La Vichitra veena : en voie de disparition, elle n’est plus jouée que par une quinzaine de musiciens dans le monde. Benoît Beenkar est le seul joueur en Europe et s’est formé en Inde pendant quinze ans. Il joue le style dhrupad, hérité des temples ; c’était à la base une musique dévotionnelle et méditative, et la plupart de ces instruments étaient conçus pour plonger le musicien dans un bain de vibrations en quelque sorte ! Ce n’est qu’après que c’est devenu un instrument de concert. La Vichitra Veena pourrait être proche de la slide guitare, sauf que l’instrument produit des sons de basse vraiment profonde et a son système d’improvisation propre.
Le Surbahar (et le Sitar) : le surbahar est un sitar basse utilise dans la musique dhrupad tout comme dans le khayal (style moderne). Ces instruments sont accompagnés aux percussions par les tablas et leur ancêtre, le pakhawaj, puissant aux harmoniques riches et a la basse profonde.
À travers une création originale autour de Ragas (cadres mélodiques d’improvisation, entités organiques peu a peu dévoilées évoquant une histoire, un sentiment) choisis, nous voulons emmener le spectateur en voyage sonore du style ancien, le dhrupad, vers le khayal, musique de cours virtuose, afin de montrer different aspects et couleurs de cette musique a la fois très libre et aux origines anciennes et multiples : d’abord provenant des musiques dévotionnelles des temples hindoues, elle a évolué sous les influences turque, monghole et persane en musique de cours ou les musiciens rivalisaient de virtuosité, tout en gardant ce sentiment profond et unique propre à l’improvisation indienne, cette attention portée a la production du son et aux variations parfois infimes, les microtons.
C’est une musique « classique », riche et élaborée (avec une grande place à l’improvisation, et aussi aux mélodies plus folkloriques), mais en même temps très simple d’approche (ne nécessite pas de solfège par exemple). Cela peut être proche du jazz (pour son côté impro), du rock (pour l’importance accordée au ressenti), de la transe (pour son côté progressif) et du classique occidental (pour son côté apaisant).

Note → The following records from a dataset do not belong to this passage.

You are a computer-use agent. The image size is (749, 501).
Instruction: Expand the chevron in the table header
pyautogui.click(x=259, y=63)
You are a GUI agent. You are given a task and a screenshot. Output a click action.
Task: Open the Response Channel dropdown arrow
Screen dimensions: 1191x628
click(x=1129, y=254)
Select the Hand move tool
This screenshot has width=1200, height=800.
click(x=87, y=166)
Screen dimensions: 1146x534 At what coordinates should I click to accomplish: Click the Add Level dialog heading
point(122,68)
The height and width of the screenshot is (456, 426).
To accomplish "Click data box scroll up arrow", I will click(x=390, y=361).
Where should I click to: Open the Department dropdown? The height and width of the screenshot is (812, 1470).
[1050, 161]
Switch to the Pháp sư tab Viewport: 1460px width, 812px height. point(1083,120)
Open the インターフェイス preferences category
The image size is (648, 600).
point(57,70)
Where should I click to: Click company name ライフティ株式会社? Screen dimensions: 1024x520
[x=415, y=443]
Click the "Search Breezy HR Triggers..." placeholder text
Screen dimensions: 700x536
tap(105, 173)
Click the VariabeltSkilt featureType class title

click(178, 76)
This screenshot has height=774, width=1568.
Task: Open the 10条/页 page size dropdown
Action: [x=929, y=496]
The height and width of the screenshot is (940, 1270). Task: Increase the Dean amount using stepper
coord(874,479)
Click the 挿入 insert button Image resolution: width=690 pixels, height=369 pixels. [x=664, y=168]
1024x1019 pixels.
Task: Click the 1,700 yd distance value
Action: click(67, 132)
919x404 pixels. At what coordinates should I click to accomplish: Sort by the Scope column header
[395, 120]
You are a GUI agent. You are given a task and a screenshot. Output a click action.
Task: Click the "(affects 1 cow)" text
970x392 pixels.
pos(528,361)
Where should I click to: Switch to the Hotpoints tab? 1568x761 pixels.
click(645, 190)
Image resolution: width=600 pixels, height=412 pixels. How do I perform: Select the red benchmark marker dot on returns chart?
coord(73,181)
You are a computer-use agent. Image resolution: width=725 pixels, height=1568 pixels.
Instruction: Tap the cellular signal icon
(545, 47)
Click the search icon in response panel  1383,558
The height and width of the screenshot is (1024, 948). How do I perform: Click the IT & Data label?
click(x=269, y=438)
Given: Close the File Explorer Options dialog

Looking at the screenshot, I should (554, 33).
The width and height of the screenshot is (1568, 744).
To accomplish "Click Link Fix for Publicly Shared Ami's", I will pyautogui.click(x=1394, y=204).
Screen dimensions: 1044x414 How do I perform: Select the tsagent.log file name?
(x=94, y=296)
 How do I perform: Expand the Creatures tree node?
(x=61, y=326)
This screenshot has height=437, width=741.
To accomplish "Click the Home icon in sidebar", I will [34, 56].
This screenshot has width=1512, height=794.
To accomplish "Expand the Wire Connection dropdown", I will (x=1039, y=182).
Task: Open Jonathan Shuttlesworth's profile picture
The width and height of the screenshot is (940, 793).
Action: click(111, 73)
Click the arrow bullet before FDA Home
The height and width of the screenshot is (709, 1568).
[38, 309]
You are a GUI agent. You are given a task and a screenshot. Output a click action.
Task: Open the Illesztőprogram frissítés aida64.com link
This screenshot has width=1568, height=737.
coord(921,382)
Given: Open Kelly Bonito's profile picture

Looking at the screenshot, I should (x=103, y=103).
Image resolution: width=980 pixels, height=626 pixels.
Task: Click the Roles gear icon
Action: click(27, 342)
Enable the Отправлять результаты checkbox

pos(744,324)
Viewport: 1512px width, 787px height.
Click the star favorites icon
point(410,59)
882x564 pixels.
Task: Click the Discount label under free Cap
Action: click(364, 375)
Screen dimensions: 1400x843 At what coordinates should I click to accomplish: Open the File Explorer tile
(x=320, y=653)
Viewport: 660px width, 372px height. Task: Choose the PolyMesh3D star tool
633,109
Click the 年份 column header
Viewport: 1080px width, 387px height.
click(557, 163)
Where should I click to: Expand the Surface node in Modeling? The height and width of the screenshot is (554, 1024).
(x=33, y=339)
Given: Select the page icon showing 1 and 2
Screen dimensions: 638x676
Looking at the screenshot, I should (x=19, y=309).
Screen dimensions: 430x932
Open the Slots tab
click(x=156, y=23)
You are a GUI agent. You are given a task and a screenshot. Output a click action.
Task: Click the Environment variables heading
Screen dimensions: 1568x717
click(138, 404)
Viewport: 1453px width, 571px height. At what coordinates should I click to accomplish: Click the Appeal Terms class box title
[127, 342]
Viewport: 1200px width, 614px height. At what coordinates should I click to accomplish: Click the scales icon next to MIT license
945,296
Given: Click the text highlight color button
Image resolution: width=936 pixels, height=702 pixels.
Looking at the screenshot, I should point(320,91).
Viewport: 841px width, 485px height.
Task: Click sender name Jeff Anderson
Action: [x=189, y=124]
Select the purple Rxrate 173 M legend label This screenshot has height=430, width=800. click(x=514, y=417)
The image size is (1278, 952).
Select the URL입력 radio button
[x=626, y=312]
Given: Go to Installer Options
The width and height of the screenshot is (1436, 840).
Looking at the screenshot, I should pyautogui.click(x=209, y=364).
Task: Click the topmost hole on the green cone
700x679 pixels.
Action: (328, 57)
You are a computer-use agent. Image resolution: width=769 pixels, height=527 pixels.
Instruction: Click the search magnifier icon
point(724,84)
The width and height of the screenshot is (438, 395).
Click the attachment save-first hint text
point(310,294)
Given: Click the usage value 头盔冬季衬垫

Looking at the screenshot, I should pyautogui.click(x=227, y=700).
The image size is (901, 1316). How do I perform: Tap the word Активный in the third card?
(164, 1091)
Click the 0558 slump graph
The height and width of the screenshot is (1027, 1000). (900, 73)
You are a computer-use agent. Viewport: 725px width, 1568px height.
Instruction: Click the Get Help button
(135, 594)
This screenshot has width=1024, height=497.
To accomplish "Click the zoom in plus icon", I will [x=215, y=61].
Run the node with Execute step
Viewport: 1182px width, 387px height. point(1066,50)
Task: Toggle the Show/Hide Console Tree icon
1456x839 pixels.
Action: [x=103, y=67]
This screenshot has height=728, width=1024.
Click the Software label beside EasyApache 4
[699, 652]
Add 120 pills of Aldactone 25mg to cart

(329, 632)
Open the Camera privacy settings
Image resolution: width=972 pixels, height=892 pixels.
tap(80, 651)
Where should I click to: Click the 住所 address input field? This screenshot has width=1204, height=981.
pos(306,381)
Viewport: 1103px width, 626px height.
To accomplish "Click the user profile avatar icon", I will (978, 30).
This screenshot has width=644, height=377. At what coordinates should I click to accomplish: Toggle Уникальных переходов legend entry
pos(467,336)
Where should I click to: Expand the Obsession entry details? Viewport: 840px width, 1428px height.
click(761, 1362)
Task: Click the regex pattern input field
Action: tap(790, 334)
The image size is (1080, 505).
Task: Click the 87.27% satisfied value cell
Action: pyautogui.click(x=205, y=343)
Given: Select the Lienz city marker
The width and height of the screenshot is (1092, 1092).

Thomas Jacquot, basé à Guérande, au surbahar et au sitar : il est l’un des rares représentants du style « chanté » du sitar, qu’il apprend depuis 15 ans auprès du légendaire Imrat Khan (frère de Vilayat Khan). C’est un concertiste expérimenté et un improvisateur sensible et spontané. Je les accompagnerai au tabla et au pakhawaj (l’ancêtre du tabla).
Pour le concert une participation de 9€ est demandée,
7€ pour les adhérents au CCBR, les étudiants ou les demandeurs d’emploi.